## What is asked
Reproduce the passage on GAN loss functions below word for word, from "The loss function" up to and including "Still, problems remained.".

## Document excerpt
>>>
Varying the F, this form produces e.g. 1-Wasserstein distance (aka Earth Mover distance), Maximum Mean Discrepancy (MMD) distance, as well as the feature matching loss of [3]. Moment matching looks at the higher moments of the distributions of this form, either explicitly or via use of embedding kernels. Next, we will see examples of all of these!

Simulator Learning — Loss Function Perspective

The loss function formulation of the original GAN has been found challenging to work with. It was supported later by the set of Improved GAN Techniques [3] that provided generic tools for GAN training while also showing good results in semi-supervised scenarios. Still, problems remained.

At least one major cause appears to be dimensional misspecification ([6], [4], [17]) that troubles most GANs of the f-divergence family. To learn the generator properly, the GAN discriminator needs to provide it with a sufficiently stable gradient. But in GANs, the generated data and the real data behave as if they were two distinct relatively low-dimensional manifolds, with very little initial overlap between them. It can be shown that in this setup, gradients based on e.g. JS divergence or KL divergence will easily become overtly sharp or vanishing (due to the log probability ratios), and cannot point the gradient descent process to the right direction. As soon as the discriminator becomes good enough, it can use the gap between the distributions for perfect discrimination, preventing the generator from improving.
<<<
## Dataset content
>>>
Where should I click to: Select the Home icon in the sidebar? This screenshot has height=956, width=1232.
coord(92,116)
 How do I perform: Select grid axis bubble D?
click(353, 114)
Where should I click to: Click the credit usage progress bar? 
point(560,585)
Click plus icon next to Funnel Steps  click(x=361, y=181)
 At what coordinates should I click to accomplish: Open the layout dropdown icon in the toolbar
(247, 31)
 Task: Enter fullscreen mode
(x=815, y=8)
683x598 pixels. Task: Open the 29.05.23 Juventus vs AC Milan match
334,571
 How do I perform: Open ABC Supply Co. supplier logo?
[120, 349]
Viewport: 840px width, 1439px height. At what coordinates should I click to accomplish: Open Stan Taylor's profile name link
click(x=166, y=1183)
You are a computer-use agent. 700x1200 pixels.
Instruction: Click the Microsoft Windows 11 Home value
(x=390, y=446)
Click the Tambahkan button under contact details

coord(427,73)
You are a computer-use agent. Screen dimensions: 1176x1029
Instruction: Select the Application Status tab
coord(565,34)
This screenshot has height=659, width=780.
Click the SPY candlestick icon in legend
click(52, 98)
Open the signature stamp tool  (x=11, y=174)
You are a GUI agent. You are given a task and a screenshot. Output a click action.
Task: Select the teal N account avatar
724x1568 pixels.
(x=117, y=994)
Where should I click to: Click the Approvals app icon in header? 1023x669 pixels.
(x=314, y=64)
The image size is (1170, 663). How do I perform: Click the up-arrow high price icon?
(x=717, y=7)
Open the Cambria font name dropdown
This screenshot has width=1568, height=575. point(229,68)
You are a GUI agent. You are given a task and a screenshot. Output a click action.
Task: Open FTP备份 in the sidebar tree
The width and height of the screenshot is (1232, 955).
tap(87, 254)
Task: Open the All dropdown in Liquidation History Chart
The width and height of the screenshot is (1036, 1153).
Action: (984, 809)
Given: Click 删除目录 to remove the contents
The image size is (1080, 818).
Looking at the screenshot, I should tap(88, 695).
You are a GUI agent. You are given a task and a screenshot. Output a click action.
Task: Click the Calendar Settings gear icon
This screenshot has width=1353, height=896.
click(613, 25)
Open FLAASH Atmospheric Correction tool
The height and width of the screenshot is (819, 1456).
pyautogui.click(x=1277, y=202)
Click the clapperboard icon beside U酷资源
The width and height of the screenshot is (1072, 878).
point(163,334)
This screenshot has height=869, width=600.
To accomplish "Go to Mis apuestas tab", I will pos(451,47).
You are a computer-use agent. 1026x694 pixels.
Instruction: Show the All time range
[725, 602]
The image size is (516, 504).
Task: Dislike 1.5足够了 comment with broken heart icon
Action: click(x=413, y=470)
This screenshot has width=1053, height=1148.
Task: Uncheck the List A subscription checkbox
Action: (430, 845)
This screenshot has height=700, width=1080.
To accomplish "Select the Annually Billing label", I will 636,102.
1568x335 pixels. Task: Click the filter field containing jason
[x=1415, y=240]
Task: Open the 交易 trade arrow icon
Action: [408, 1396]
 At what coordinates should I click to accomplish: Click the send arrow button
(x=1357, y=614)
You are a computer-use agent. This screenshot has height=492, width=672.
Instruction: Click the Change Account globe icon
<<<
## Task result
The loss function formulation of the original GAN has been found challenging to work with. It was supported later by the set of Improved GAN Techniques [3] that provided generic tools for GAN training while also showing good results in semi-supervised scenarios. Still, problems remained.